Even with gas prices declining and signs of some inflation cooling, the Federal Reserve’s action on interest rates has sparked a torrent of stories about the Fed’s impact on the homeownership market. How it’s keeping folks who want to buy in their rental homes, thus driving up rental prices and adding to the nation’s ongoing housing affordability crisis.

Were it so simple.

Priscilla Almodovar
Priscilla Almodovar

In fact, the fixation on interest rates is a distraction when it comes to the rental market—or at least an oversimplification. And unless we correct the record and understand that would-be homeowners sitting on their hands isn’t the sole driver of skyrocketing rents, we’ll continue grasping for the policy and investment solutions that are sitting right in front of us—and failing to provide millions of American families a safe, decent, affordable home.

First, let’s disabuse ourselves of the theory that higher interest rates are the main driver of higher rents. Conventional wisdom says that rising interest rates raise mortgage costs and, in turn, cause a potential homeowner—emphasis on potential—to opt out of buying a home, keeping rental demand high and putting upward pressure on rents. Lower supply and higher demand yields increased rents.

Except the picture is vastly more complicated than that.

Yes, rents have been climbing, but rents were trending upward well before and well after the Fed got involved (with a brief reprieve in the deepest throes of the pandemic). What’s more, homeownership rates have remained almost the same since the 1960s despite billions in subsidies during that period to push that number higher. Sure, there may be fewer people moving from rentership to ownership, but that hypothetical figure is piddling compared with the catastrophic shortage of affordable rentals.

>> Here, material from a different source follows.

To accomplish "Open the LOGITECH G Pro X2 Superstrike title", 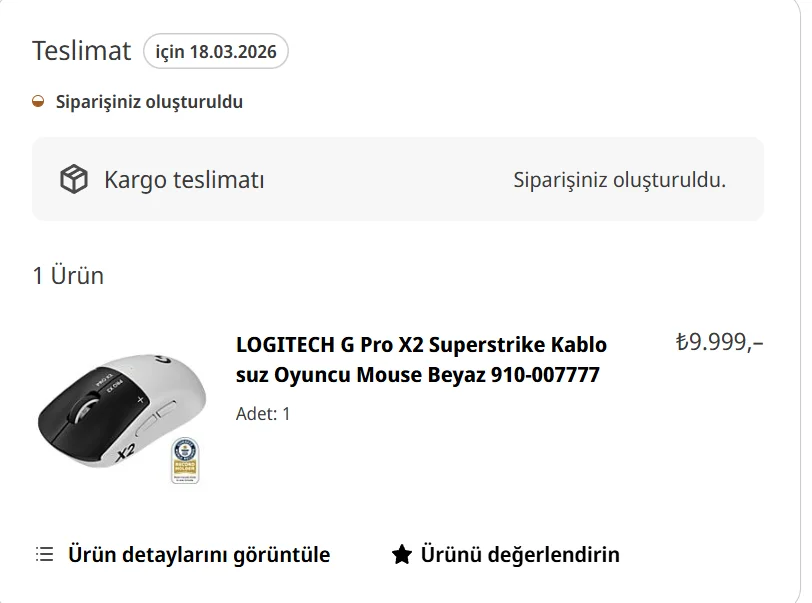I will (x=421, y=360).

...We need to encourage pension funds, life insurance companies, and other investors to view affordable housing as a stable, socially beneficial asset class—and put their money into expanding the affordable rental home marketplace.

Well before the headlines about climbing rents, the nation was and continues to be short millions of affordable rental homes. A whopping 46% of renter households pay $1 out of every $3 they earn on housing—and 24% are paying more than half their income. Those are unsustainable metrics by any measure, and those numbers are from the beginning of 2019, before the world knew of COVID, before inflation, and before the Fed moved aggressively to raise rates. Crisis? We’ve been in crisis mode for some time. Homeownership? When rent is eating up most of your paycheck, it’s a distant dream.

The lack of supply also translates into a grin-and-bear-it reality for millions of families. Their rents continue to climb, but an apartment isn’t like a Toyota; you can’t trade it in for a cheaper model. Instead, the 40% of American households who rent make daily tradeoffs that imperil their ability to save, to grow wealth, and to remain housing secure.

The problem can seem intractable. Horror stories abound of apartment buildings stymied for years in regulatory red tape, or of NIMBY debates over preserving mountain lion habitats that stall new development. But those stories paper over just how much influence federal policymakers have over creating and preserving affordable homes.

For nearly 40 years, the federal government has quietly facilitated one of the most successful public-private investment mechanisms in history—the low-income housing tax credit. In short, the housing credit gives dollar-for-dollar incentives for investors to build and maintain affordable housing.

And Congress has an opportunity to act. Enacting an expansion of the housing credit wouldn’t just be good politics, it’d be the most powerful domestic policy lever legislators can pull to create wealth and upward mobility for millions of Americans. In fact, if Congress doesn’t act, it will effectively slash the program as compared with last year.

Wall Street has a role to play here, too. While much attention has been paid to speculators gobbling up rental housing stock to make a quick buck, the reality is that affordable housing isn’t some high-risk, high-reward gamble. In fact, it’s a steady, stable asset class where investors can garner solid, risk-adjusted returns. The high rollers aren’t going away, but we need to encourage pension funds, life insurance companies, and other investors to view affordable housing as a stable, socially beneficial asset class—and put their money into expanding the affordable rental home marketplace.

To be sure, homeownership continues to be a laudable goal when it comes to wealth creation in America. But our single-minded focus on homeownership has led us into a trap of abandoning the millions of people who can’t or choose not to buy a home. We know that a good home—rented or owned—is a pathway to better health, better educational outcomes, better wages, better economic futures, and basic dignity. But focusing on interest rates and even home ownership is preventing us from solving a problem right in front of us, one that has the potential to impact nearly half of all Americans.